Then one day there was a sale on the Incra 100SE. I finally tossed all the sleds. This thing will cut any angle, repeatable, perfectly, every time. It adjusts to your saw table grooves so that there is zero play, it has precision-adjustable stops for when you have multiple cuts to make, and it is just an awesome tool.

IMHO, you will never regret the purchase of a digital angle gauge and at least one precision miter gauge! Go for it!


----------



## rance (Sep 30, 2009)

Andy-On the TS with the miter gauge, I am limited to shorter boxes. As high as the TS blade will go.


----------



## longgone (May 5, 2009)

Rance…you said you cut your miters based on how high the TS blade will go…do you cut your box miters with the board on its edge or lay it flat?

I always use a Wixey digital angle gague and am very satisfied with it. I bought a second one as a backup/spare.
I also have an Incra HD1000 miter gague and when I set the stop for the length it is always dead on accurate. Like A1jim said…you also have to make sure your piece being cut is solid on the table and does not ride up. Accuracy is a combination of procedures that produces the desired results.


----------



## rance (Sep 30, 2009)

Greg, the side of the box is standing on its edge and the miter gauge is swung to 45°, and the TS blade is in its vertical position.


----------



## ksSlim (Jun 27, 2010)

Drafting squares are usually available at office supply stores.
A 45-45-90 and a 30-60-90 are a great investment for any shop.
Won't break the bank either.


----------



## gfadvm (Jan 13, 2011)

Rance, Thanks for the reply. I get it now but my boxes are all too tall for that method and my mitersaw is a POS good only for breaking down long stock. Love my digital angle gauge!


----------



## craftedbyethan (Jul 12, 2012)

angle ruler, buy one at Home Depot, I am learning to do miter cuts and this little ruler does wonders.


----------



## tierraverde (Dec 1, 2009)

If you use a digital gage, be sure to check the table's possible error first. If the saw sets on say a 2 degree angle because of the floor it's sitting on, that error must be included in the angle you're setting.


----------



## RussellAP (Feb 21, 2012)

get one of these and take the ruler out. It's small enough to get under the blade in most cases and give a perfect 45 from any angle.


----------



## thedude50 (Aug 13, 2011)

I set my stops up using the Wixey digital angle finder and never looked back.
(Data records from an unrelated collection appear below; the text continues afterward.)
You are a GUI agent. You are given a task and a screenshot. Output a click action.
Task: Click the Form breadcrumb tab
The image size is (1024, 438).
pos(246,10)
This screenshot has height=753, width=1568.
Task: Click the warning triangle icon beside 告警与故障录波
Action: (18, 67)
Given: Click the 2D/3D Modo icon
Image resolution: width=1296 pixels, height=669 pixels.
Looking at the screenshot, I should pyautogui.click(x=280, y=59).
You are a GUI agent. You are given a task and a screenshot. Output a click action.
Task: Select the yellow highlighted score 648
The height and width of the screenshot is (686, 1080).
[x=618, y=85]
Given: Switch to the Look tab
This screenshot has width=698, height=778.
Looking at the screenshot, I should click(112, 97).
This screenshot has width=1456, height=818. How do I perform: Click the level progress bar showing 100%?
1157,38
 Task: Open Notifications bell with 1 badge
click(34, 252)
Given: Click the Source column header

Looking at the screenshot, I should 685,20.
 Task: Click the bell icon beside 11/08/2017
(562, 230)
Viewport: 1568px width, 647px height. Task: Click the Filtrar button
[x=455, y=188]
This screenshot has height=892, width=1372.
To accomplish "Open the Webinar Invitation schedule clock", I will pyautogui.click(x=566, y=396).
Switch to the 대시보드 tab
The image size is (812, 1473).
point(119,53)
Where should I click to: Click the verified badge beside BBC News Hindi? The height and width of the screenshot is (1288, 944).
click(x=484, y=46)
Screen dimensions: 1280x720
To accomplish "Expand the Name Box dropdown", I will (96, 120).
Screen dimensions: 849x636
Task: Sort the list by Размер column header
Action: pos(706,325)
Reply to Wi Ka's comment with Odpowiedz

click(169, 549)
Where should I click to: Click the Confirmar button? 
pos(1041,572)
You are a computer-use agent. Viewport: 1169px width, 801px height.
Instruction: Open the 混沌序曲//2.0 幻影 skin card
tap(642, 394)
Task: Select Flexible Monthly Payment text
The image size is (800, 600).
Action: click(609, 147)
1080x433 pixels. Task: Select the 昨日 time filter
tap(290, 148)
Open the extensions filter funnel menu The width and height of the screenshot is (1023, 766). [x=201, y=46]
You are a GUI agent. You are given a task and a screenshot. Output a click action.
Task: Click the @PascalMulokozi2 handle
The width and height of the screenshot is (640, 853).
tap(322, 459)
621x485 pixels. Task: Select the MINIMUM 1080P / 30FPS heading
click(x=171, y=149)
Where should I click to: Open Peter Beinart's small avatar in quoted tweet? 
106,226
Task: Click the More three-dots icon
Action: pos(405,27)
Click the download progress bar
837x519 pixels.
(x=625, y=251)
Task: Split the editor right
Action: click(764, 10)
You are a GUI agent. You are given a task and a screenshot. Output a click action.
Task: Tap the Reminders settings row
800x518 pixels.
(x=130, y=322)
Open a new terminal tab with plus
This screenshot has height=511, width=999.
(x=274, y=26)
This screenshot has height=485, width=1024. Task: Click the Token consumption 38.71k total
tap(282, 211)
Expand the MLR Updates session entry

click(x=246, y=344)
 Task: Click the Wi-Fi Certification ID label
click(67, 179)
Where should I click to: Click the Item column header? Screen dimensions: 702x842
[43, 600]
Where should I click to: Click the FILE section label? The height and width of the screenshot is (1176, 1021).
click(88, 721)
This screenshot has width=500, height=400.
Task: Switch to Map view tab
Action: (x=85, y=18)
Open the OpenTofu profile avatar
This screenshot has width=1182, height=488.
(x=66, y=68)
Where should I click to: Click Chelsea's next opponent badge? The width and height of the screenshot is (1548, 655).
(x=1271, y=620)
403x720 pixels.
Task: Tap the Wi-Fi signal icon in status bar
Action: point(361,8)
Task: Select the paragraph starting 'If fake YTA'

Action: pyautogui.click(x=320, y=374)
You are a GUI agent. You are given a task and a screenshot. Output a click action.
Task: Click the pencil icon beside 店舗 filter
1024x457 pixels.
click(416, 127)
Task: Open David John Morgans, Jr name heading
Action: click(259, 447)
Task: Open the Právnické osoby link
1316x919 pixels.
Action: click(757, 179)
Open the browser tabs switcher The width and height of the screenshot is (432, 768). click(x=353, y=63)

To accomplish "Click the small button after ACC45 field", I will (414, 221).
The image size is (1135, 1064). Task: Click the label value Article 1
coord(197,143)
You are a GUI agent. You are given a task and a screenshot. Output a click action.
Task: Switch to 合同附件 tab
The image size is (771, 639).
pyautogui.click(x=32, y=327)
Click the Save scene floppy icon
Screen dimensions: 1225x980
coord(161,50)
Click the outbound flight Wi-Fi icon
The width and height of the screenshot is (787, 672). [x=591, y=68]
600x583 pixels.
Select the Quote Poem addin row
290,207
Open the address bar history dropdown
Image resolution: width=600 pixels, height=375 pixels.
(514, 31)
The Wixey is very accurate in fact it is so accurate it is scary. it is cheep too My review of the Wixey digital systems will soon be up at this old workshop.com


----------



## BigYin (Oct 14, 2011)

Google << GemRed Digital Angle Finder Gauge Bevel Box >>

Set Gemred to zero off your saw bench top, then use the magnetic base to hold it on your saw blade, and set blade at desired angle. get one off ebay, its simple and it works.

Gemreds digital protractor is also worth the money


----------



## Grumpymike (Jan 23, 2012)

I have found that none of the gauges on any table saw are really dead on, they are close enough for timber framing, but not for fine woodworking.
I use a plastic drafting 30-60-90 and a 45 triangle for most of my setups. I also use a Wixley digital angle indicator; it's accurate to the tenth of a degree.
Both methods work well, and the costs are about $5 and $25 respectively.
After you are set up, cut a test piece and follow PATRON's instruction for perfect 45"s.
Also put a strip of sandpaper on the miter fence to help prevent 'creep' as Jim pointed out.
Hope this helps.


----------



## shampeon (Jun 3, 2012)

What BigYin said. Every digital angle gauge I've seen has a "zero" button to reset the 0 degree baseline, so even if your table is on an angle, the measurement will be relative to the table.


----------



## Builder_Bob (Jan 9, 2010)

I have a Sawstop contractors saw too. You have to check the angle every time you change it.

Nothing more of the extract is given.